Lawrence Stomberg, Cello
Hailed for "style and elegance" and “drama and rhetoric” (Strings Magazine), and “lyrical yet impassioned interpretation” (Fanfare Magazine), Lawrence Stomberg enjoys a wide-ranging career as soloist, chamber musician and pedagogue. He has been a featured performer as faculty at the Eastern Music Festival and Texas Music Festival, and performs annually at the Techne Music Festival and Master Players Festival, and was cellist of the acclaimed Serafin String Quartet for thirteen years. Recent seasons have brought him to venues across four continents, performing as soloist and collaborator in London, Vienna, and Bogotá, as well as cities and towns across the United States. As a recipient of the 2018 Delaware Division of the Arts Established Artist Fellowship, Stomberg turned his performance activity to musical outreach and community engagement through his project, Bach in Wilmington, which paired the six Suites for Solo Cello of J.S. Bach with recorded interviews of residents of Wilmington, Delaware (his current home), and commissioned works responding both to Bach and Wilmington, by violinists and crossover artists Mazz Swift and Alisa Rose. He has recorded for the Naxos, Ravello, VAI and Centaur labels.

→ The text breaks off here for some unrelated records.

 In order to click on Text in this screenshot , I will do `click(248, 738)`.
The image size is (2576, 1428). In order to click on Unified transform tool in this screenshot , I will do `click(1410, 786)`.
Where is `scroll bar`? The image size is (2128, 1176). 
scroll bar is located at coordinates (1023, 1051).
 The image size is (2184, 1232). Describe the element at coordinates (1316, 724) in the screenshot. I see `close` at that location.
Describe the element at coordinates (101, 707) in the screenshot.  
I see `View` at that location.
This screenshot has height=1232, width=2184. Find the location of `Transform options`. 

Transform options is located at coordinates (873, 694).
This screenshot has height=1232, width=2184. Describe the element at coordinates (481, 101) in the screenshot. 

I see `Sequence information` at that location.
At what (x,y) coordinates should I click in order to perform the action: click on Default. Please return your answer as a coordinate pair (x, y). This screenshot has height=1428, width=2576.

Stomberg has served as Professor of Cello at the University of Delaware since 2004. Lawrence Stomberg lives in Wilmington, Delaware with his wife, cellist and pedagogue Jennifer Crowell Stomberg. They have three children currently in college, as well as an animal menagerie (not in college) of five cats, a dog, and a turtle.
Renee Warnick, Viola
Violist Renee Warnick is an active orchestral, chamber, and recording musician in the greater Philadelphia region. She is Assistant Principal Viola of the Bay-Atlantic Symphony and the Lancaster Symphony and has toured nationally and internationally as a member of the Philadelphia Virtuosi Chamber Orchestra. She performs frequently with such groups as Black Pearl Chamber Orchestra, Delaware Symphony, Kennett Symphony, Opera Philadelphia, Ocean City Pops, Chamber Orchestra of Philadelphia, Reading Symphony, and the Endless Mountain Music Festival. A devoted chamber musician, she is a member of the Elysian Camerata and has been a guest artist with the Gabriel Chamber Ensemble. Ms. Warnick has played in the pit orchestra for Broadway at the Kimmel Center and Arden Theater productions and was featured as an on-stage musician for the 2012 American premier of Love Story, the Musical at the Walnut Street Theater. She has recorded numerous commercial string tracks at Milk Boy, Minor Street, and Morningstar Studios and with the Dark Horse Orchestra, including tracks for the 2014 Michael Jackson album Xscape.
Ms. Warnick holds Bachelor and Masters of Music degrees from Temple University, where she studied with Philadelphia Orchestra Principal Violist Chong-Jin Chang. Ms. Warnick is a member of the music faculty at Germantown Friends School and has previously been on the string faculties of Temple Music Prep and Settlement Music School. She currently maintains a private teaching studio in Chestnut Hill, where she resides with her husband and two children. Other interests include yoga, cooking, traveling, and knitting.